FLORIDA: “Unprecedented” Michael To Make Landfall At Category 4, Gov Says It’s Too Late To Leave [VIDEO]

The Tampa Bay Times reports:

Michael roared down on the Florida Panhandle strengthening into a Category 4 hurricane early Wednesday before it crashes against the region’s white-sand beaches, fishing villages and coastal communities later in the day.

The unexpected brute that quickly sprang from a weekend tropical depression grew swiftly, rising in days to a catastrophic storm. Around midday it was expected to become one of the Panhandle’s worst hurricanes in memory with heavy rainfall expected along the northeastern Gulf Coast and life-threatening storm surge of up to 13 feet (4 meters).

Florida officials said roughly 375,000 people up and down the Gulf Coast had been urged or ordered to evacuate. Evacuations spanned 22 counties from the Florida Panhandle into north central Florida. But fears lingered that some failed to heed the calls to get out of Michael’s way as the hard-charging storm began speeding north over the warm waters of the Gulf of Mexico.

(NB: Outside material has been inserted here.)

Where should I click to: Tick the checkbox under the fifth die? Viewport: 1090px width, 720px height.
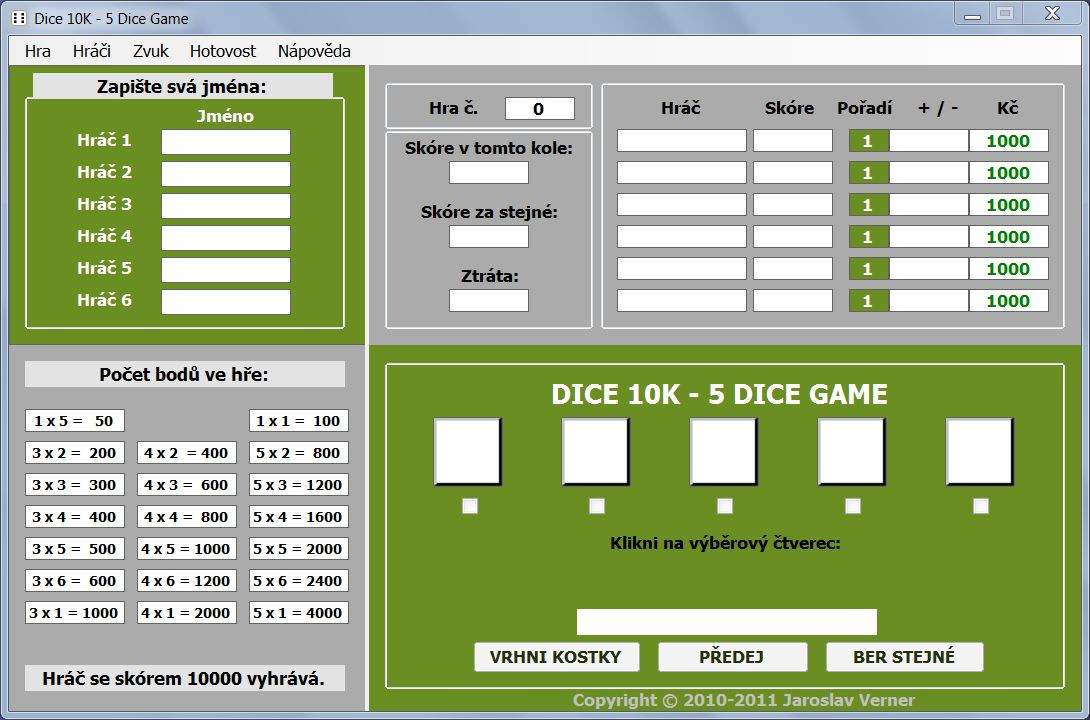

The Weather Channel reports:

If Michael makes landfall as a Category 4 storm, as expected, it will be the strongest hurricane to ever come ashore along the Florida Panhandle in records dating to 1851, according to Dr. Phil Klotzbach, tropical scientist at Colorado State University. In fact, Florida’s entire Gulf Coast north of Punta Gorda has never recorded a Category 4-plus hurricane landfall.

Most all customers will lose power, with major tree damage and structural damage along the path of Michael near and just inland from where it makes landfall on the Florida Panhandle and southwest Georgia. These power outages may last over a week in some of these areas.

Widespread power outages may extend into parts of the rest of south and east Georgia, southeastern Alabama, the low country of South Carolina and southeast North Carolina given Michael’s faster movement.

The New York Times reports:



Hurricane Michael comes as undecided voters — and polls suggest there are not many of them in Florida this year — are finalizing their choices less than four weeks before statewide elections. It presents opportunities and hazards for a host of candidates eager to display competence and gravitas as voters make up their minds and begin casting their ballots.

Among the candidates are Governor Scott, who is running a fierce race for Senate against the Democratic incumbent, Bill Nelson, and Mayor Andrew Gillum of Tallahassee, the Democratic nominee for governor.

How they tackle the preparations and response to the storm could cement their standing as front-runners — or upend months of painstaking campaign work, rendered useless by the late-arriving taint of a botched disaster.